## SHORT TASK
Render the rows below as a Markdown table with the columns Number and Line. Begin at the line that has "The height and width of the screenshot is (329, 737).", stop after the line that has "point(1012,65)", skip blank lines, and leave the pictures out.
⟨
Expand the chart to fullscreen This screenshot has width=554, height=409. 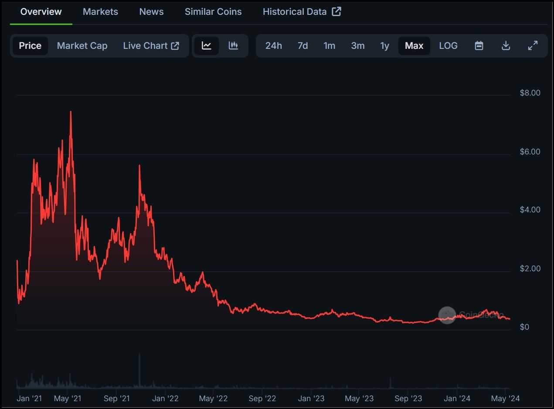[x=533, y=45]
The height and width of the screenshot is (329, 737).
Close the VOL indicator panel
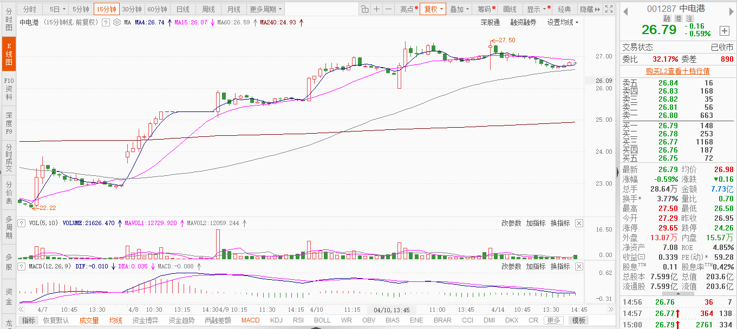(x=578, y=223)
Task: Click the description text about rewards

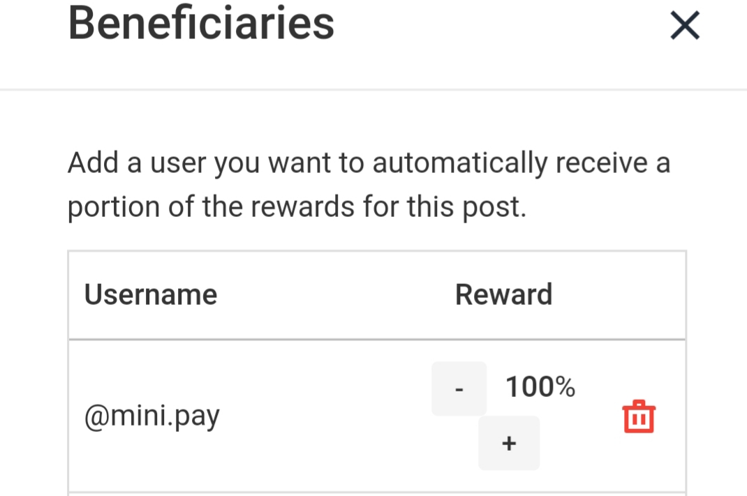Action: coord(369,184)
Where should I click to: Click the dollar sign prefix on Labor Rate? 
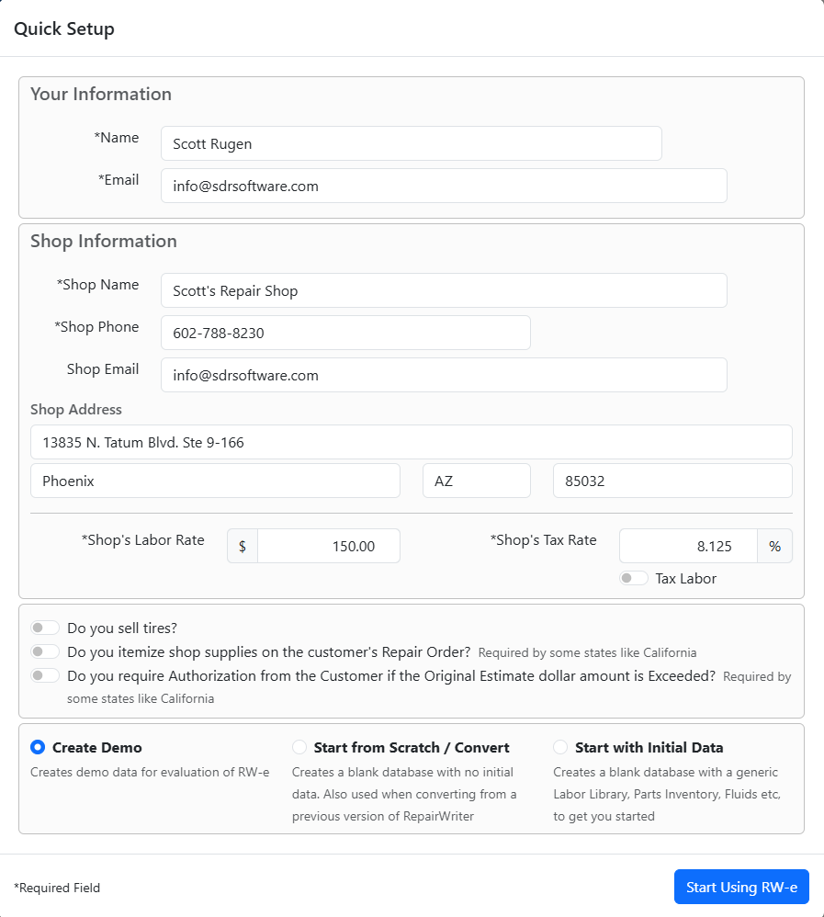click(243, 546)
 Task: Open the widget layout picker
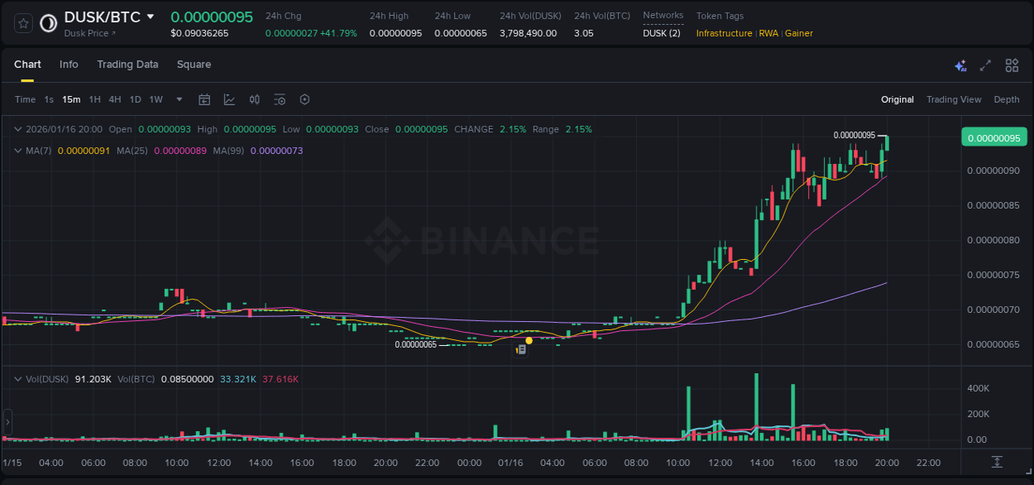point(1012,65)
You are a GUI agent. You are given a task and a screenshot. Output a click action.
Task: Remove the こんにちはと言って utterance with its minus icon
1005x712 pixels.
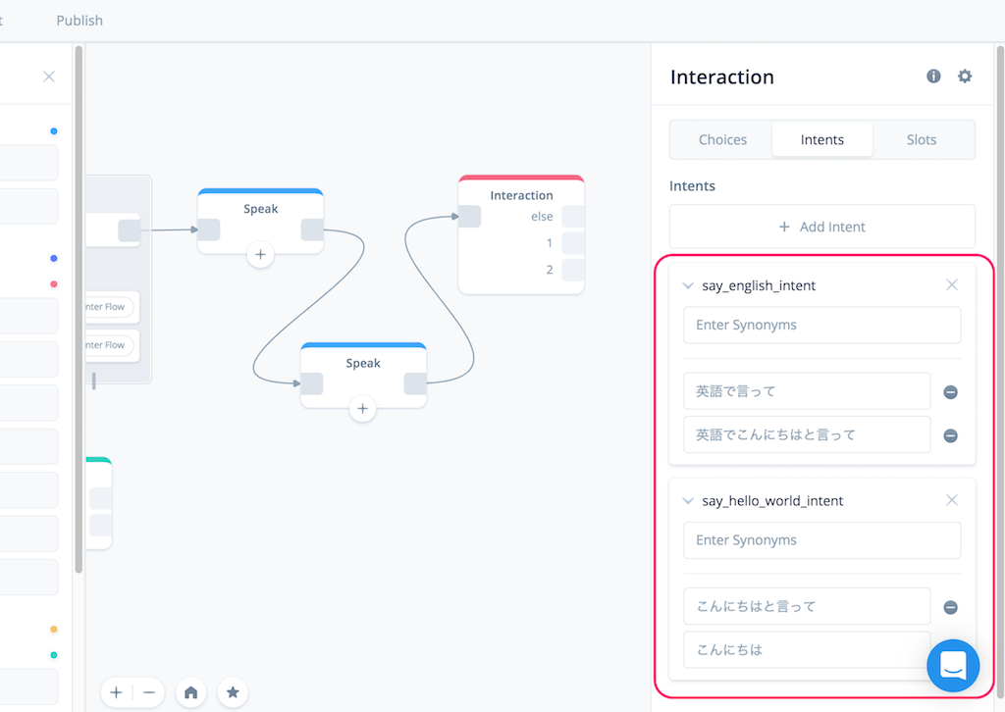[x=949, y=606]
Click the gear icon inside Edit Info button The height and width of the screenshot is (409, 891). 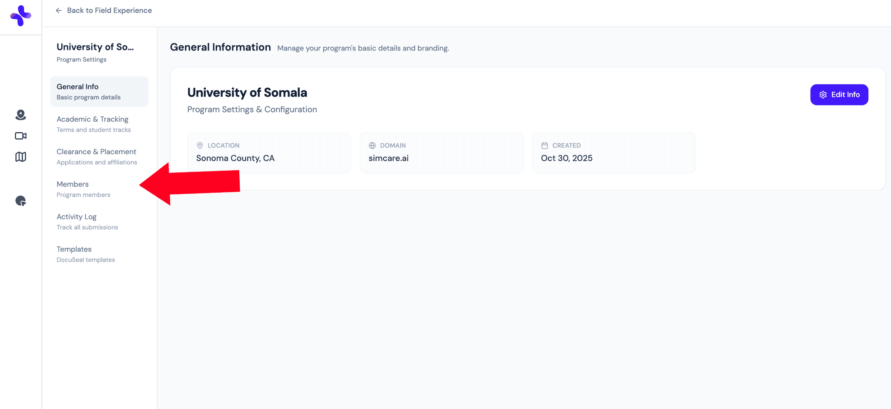(x=823, y=95)
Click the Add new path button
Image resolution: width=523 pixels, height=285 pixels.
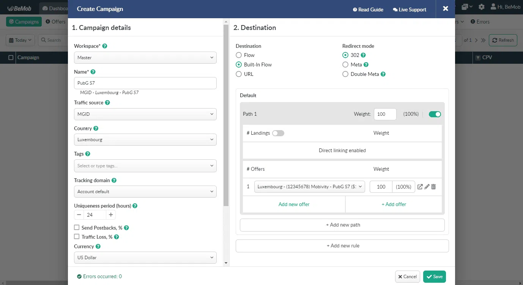coord(342,225)
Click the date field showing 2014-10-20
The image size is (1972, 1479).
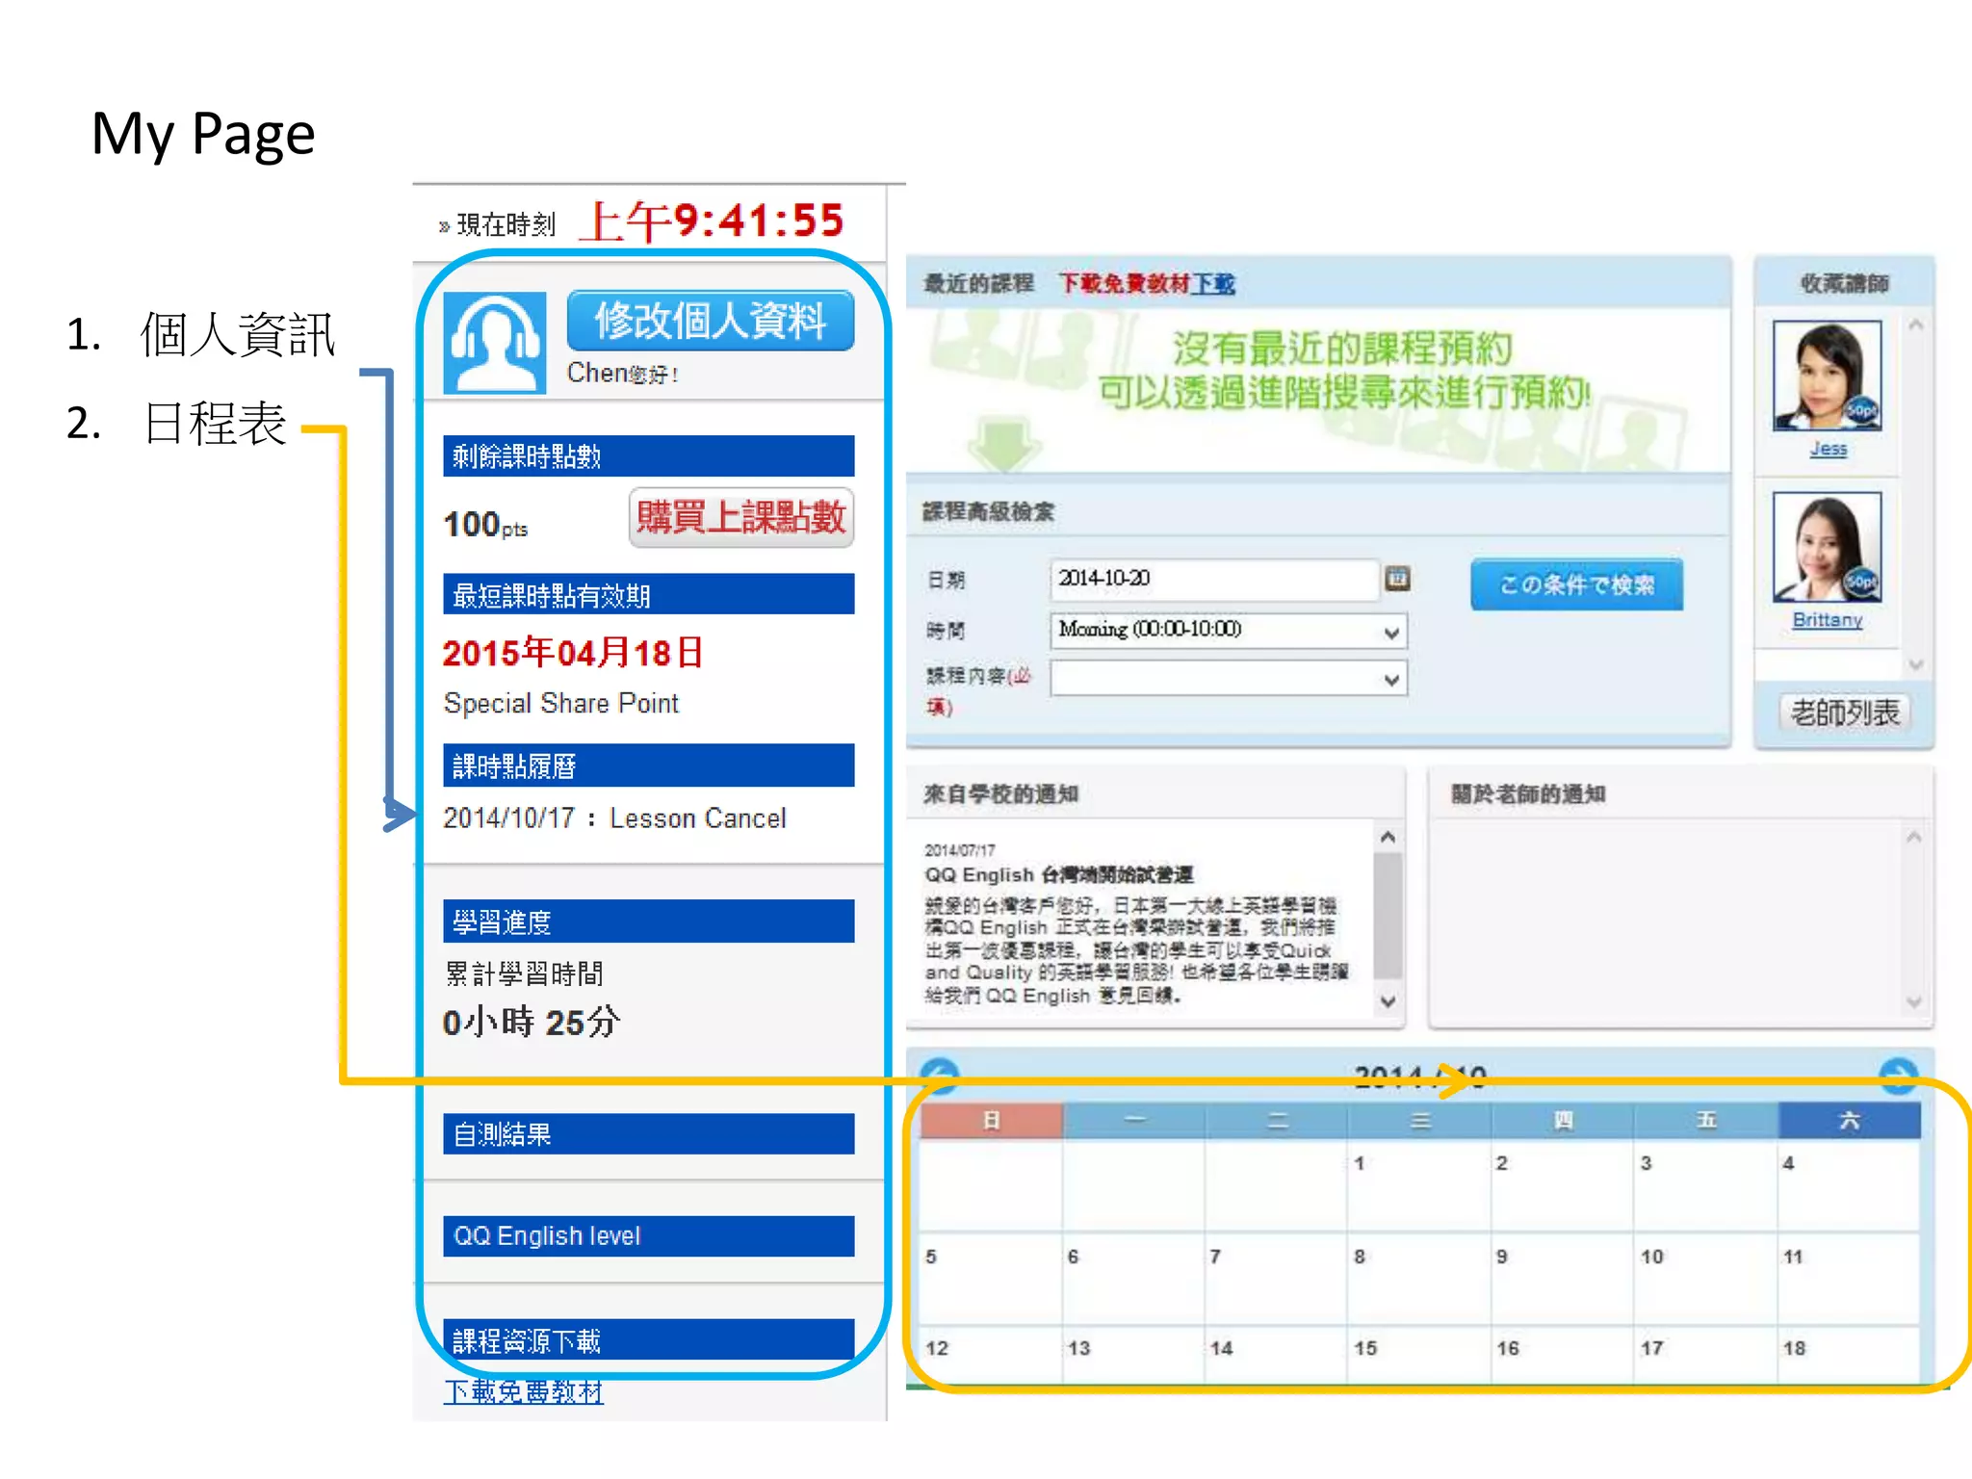click(x=1213, y=579)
⟩
## ANSWER TO THIS EXERCISE
| Number | Line |
|---|---|
| 1 | The height and width of the screenshot is (329, 737). |
| 2 | Close the VOL indicator panel |
| 3 | (x=578, y=223) |
| 4 | Task: Click the description text about rewards |
| 5 | Action: coord(369,184) |
| 6 | Where should I click to: Click the dollar sign prefix on Labor Rate?  |
| 7 | click(243, 546) |
| 8 |  Task: Open the widget layout picker |
| 9 | point(1012,65) |